- **DATA IN THIS EXERCISE**:
[Start of section]

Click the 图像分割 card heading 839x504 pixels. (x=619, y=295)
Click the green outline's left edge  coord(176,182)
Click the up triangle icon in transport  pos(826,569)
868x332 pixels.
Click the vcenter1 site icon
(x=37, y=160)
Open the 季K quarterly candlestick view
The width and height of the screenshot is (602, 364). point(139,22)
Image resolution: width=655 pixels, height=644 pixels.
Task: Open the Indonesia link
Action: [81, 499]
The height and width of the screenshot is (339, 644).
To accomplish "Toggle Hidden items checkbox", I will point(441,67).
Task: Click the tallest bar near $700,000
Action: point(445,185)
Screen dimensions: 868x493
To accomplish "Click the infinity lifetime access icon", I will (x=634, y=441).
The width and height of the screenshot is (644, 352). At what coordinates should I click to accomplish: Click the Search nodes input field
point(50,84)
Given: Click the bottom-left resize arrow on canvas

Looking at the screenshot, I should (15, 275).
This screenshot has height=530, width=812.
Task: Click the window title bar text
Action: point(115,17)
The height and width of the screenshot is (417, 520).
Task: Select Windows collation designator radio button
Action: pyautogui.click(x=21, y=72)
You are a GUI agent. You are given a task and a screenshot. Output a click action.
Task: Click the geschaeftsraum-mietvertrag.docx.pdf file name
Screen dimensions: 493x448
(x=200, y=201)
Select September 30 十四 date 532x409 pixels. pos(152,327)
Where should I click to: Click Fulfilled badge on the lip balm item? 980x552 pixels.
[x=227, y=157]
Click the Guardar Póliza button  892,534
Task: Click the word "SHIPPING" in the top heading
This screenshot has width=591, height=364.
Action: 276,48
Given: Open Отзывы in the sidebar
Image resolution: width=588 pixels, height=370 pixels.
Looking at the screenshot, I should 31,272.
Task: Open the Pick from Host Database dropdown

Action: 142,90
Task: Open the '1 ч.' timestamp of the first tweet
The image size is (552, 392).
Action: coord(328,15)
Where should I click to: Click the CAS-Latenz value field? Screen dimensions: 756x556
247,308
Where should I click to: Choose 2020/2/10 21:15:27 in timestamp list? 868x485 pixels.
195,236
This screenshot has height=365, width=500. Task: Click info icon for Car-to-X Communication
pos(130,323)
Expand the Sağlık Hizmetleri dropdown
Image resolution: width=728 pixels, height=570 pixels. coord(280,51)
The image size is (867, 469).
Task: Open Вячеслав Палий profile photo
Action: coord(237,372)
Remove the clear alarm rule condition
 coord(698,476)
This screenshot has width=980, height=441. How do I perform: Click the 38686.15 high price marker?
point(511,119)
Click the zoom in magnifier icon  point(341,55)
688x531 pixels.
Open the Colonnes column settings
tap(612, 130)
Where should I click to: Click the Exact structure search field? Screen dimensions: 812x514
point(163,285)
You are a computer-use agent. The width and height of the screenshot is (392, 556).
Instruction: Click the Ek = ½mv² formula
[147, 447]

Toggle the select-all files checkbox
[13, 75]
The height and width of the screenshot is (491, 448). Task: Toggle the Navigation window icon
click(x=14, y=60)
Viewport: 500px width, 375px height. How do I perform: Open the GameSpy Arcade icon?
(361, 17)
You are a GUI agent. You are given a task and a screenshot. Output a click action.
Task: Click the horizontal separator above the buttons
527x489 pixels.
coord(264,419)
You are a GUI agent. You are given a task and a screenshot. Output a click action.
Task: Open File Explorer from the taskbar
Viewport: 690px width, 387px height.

[End of section]

- **EXERCISE**: Print the material word for word, with nothing left out.

- **YOUR RESPONSE**:
Click the 图像分割 card heading 839x504 pixels. (x=619, y=295)
Click the green outline's left edge  coord(176,182)
Click the up triangle icon in transport  pos(826,569)
868x332 pixels.
Click the vcenter1 site icon
(x=37, y=160)
Open the 季K quarterly candlestick view
The width and height of the screenshot is (602, 364). point(139,22)
Image resolution: width=655 pixels, height=644 pixels.
Task: Open the Indonesia link
Action: [81, 499]
The height and width of the screenshot is (339, 644).
To accomplish "Toggle Hidden items checkbox", I will point(441,67).
Task: Click the tallest bar near $700,000
Action: point(445,185)
Screen dimensions: 868x493
To accomplish "Click the infinity lifetime access icon", I will (x=634, y=441).
The width and height of the screenshot is (644, 352). At what coordinates should I click to accomplish: Click the Search nodes input field
point(50,84)
Given: Click the bottom-left resize arrow on canvas

Looking at the screenshot, I should (15, 275).
This screenshot has height=530, width=812.
Task: Click the window title bar text
Action: point(115,17)
The height and width of the screenshot is (417, 520).
Task: Select Windows collation designator radio button
Action: pyautogui.click(x=21, y=72)
You are a GUI agent. You are given a task and a screenshot. Output a click action.
Task: Click the geschaeftsraum-mietvertrag.docx.pdf file name
Screen dimensions: 493x448
(x=200, y=201)
Select September 30 十四 date 532x409 pixels. pos(152,327)
Where should I click to: Click Fulfilled badge on the lip balm item? 980x552 pixels.
[x=227, y=157]
Click the Guardar Póliza button  892,534
Task: Click the word "SHIPPING" in the top heading
This screenshot has width=591, height=364.
Action: 276,48
Given: Open Отзывы in the sidebar
Image resolution: width=588 pixels, height=370 pixels.
Looking at the screenshot, I should 31,272.
Task: Open the Pick from Host Database dropdown

Action: 142,90
Task: Open the '1 ч.' timestamp of the first tweet
The image size is (552, 392).
Action: coord(328,15)
Where should I click to: Click the CAS-Latenz value field? Screen dimensions: 756x556
247,308
Where should I click to: Choose 2020/2/10 21:15:27 in timestamp list? 868x485 pixels.
195,236
This screenshot has height=365, width=500. Task: Click info icon for Car-to-X Communication
pos(130,323)
Expand the Sağlık Hizmetleri dropdown
Image resolution: width=728 pixels, height=570 pixels. coord(280,51)
The image size is (867, 469).
Task: Open Вячеслав Палий profile photo
Action: coord(237,372)
Remove the clear alarm rule condition
 coord(698,476)
This screenshot has width=980, height=441. How do I perform: Click the 38686.15 high price marker?
point(511,119)
Click the zoom in magnifier icon  point(341,55)
688x531 pixels.
Open the Colonnes column settings
tap(612, 130)
Where should I click to: Click the Exact structure search field? Screen dimensions: 812x514
point(163,285)
You are a computer-use agent. The width and height of the screenshot is (392, 556).
Instruction: Click the Ek = ½mv² formula
[147, 447]

Toggle the select-all files checkbox
[13, 75]
The height and width of the screenshot is (491, 448). Task: Toggle the Navigation window icon
click(x=14, y=60)
Viewport: 500px width, 375px height. How do I perform: Open the GameSpy Arcade icon?
(361, 17)
You are a GUI agent. You are given a task and a screenshot. Output a click action.
Task: Click the horizontal separator above the buttons
527x489 pixels.
coord(264,419)
You are a GUI agent. You are given a task and a screenshot. Output a click action.
Task: Open File Explorer from the taskbar
Viewport: 690px width, 387px height.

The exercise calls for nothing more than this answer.